Бахтин – младший современник большинства героев этой книги. Он родился в 1895 году в Орле. Мы можем себе представить сегодня обстановку, в которой он рос и учился, по социологическому исследованию, которое проводил в 1918 году в Орле Д. Азбукин (см. гл. VIII). 80 % подростков хоть раз в жизни были в театре. Большинство орловских ребят собирались стать служащими, педагогами, докторами, артистами. Бóльшая часть их считали, что в школе лучше, чем дома… Опубликованное в 1923 году, это исследование и тогда, и сейчас читается как воспоминание об утерянном рае.

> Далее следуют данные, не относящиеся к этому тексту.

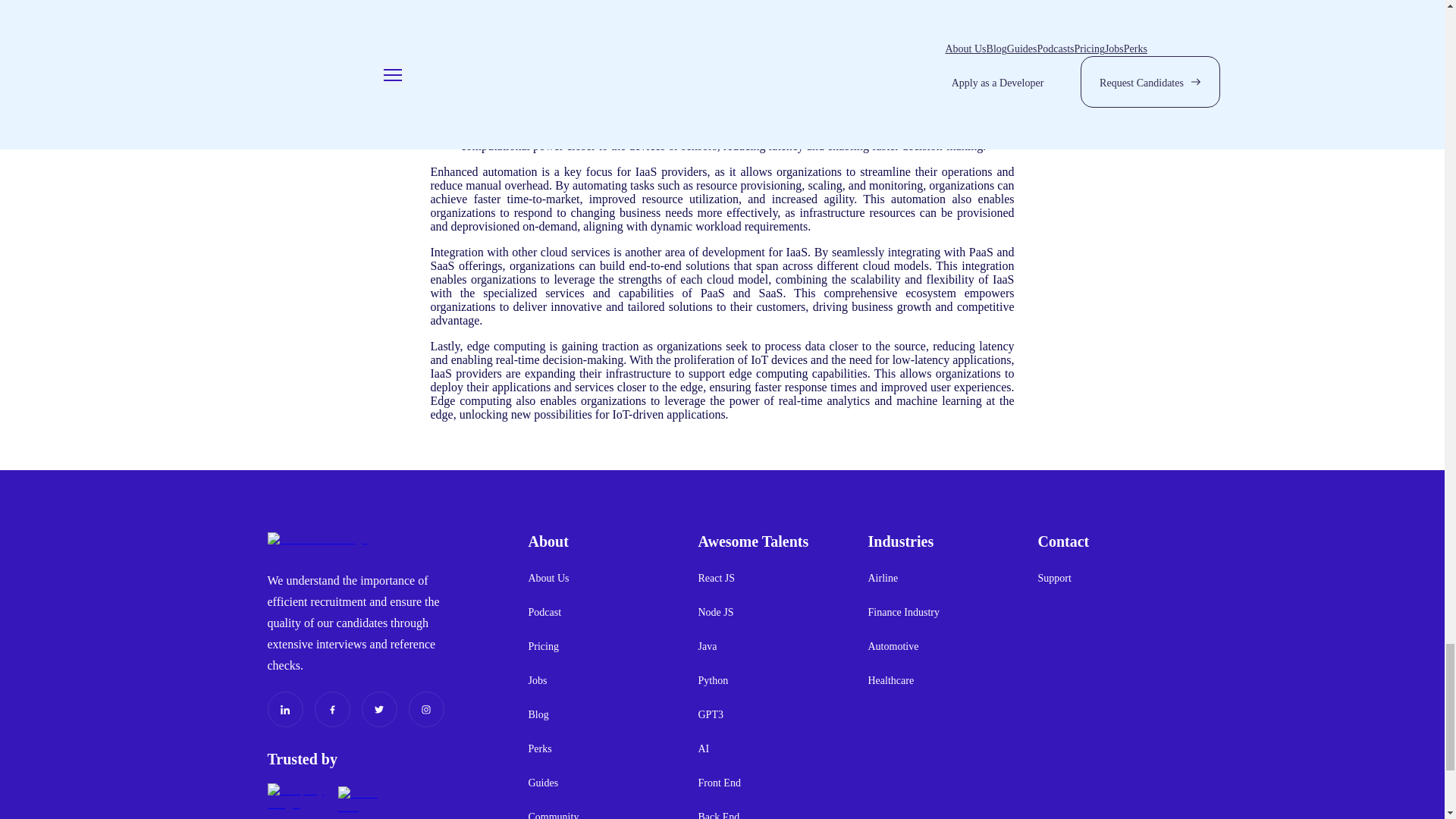
About Us (548, 578)
React JS (716, 578)
Perks (539, 748)
Podcast (543, 611)
Guides (542, 782)
Jobs (537, 680)
Pricing (542, 646)
Blog (537, 714)
Community (552, 814)
Node JS (715, 611)
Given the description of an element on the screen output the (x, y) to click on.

Впрочем, когда Михаилу было 9 лет, его семья переехала в Вильну, потом – в Одессу. Провинциальные центры Российской империи дали ему гуманитарное образование, которое много позже поразит советских читателей его книг. В 1914 году Бахтин перевелся из Одесского в Петроградский университет.
Самая своеобразная черта биографии Бахтина связана с его старшим братом Николаем. Погодки, почти двойники – Николай был старше Михаила на год – братья были необыкновенно близки друг другу в своих занятиях, но, видимо, достаточно различны по характеру и привычкам. Оба имели сугубо гуманитарные интересы, оба выбрали классическое отделение Петербургского университета, оба учились там у одного и того же профессора, последователя Ницше Фаддея Зелинского. Вероятно, общение с братом носило тот вопрошающий, провоцирующий и возражающий характер, который стал для Михаила Бахтина образцом подлинного диалога.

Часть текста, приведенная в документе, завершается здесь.